[[ SOURCE DATA open ]]

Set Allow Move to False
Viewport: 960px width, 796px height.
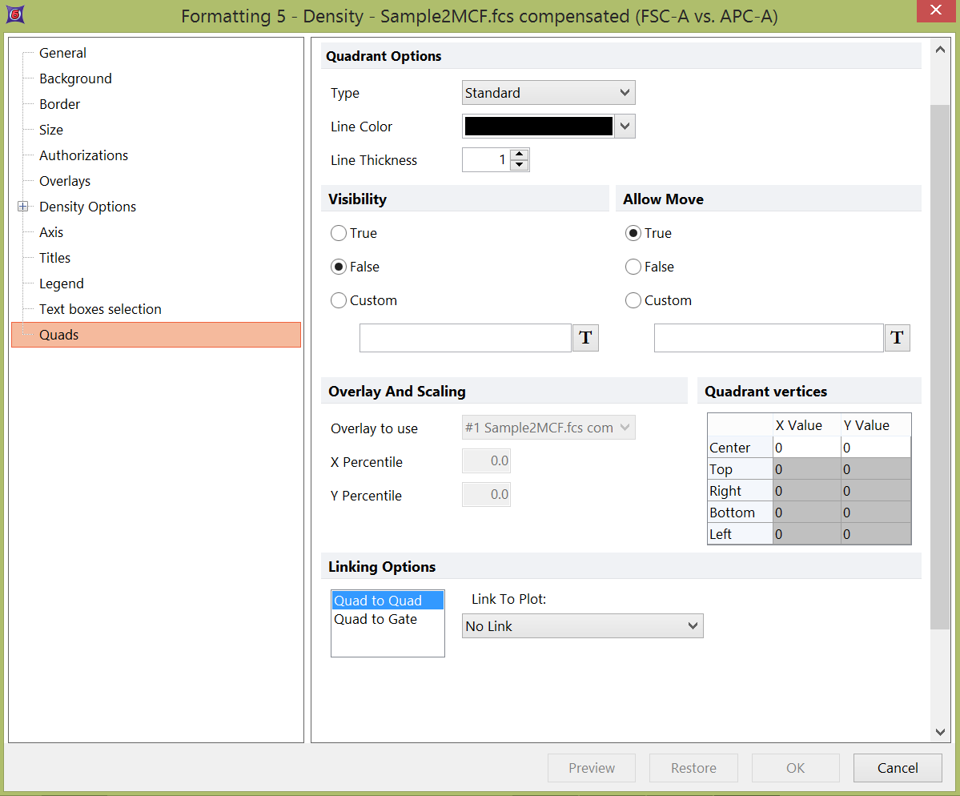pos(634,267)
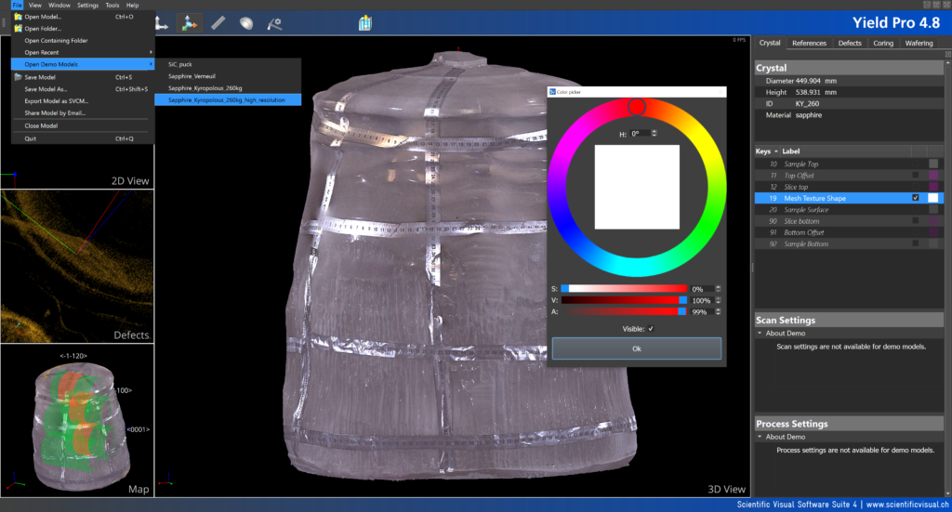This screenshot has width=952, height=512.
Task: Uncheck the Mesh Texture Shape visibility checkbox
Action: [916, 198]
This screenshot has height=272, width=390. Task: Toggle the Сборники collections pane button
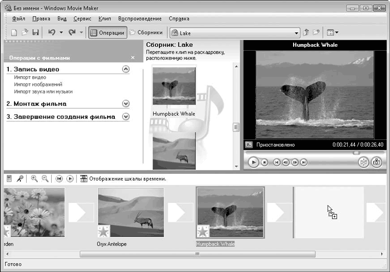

[[ SOURCE DATA closed ]]

__WORK TO BE COMPLETED__
Return all the records exactly. Skip the pictures.

__RESULT OF THIS TASK__
Set Allow Move to False
Viewport: 960px width, 796px height.
pos(634,267)
This screenshot has width=952, height=512.
Task: Uncheck the Mesh Texture Shape visibility checkbox
Action: [916, 198]
This screenshot has height=272, width=390. Task: Toggle the Сборники collections pane button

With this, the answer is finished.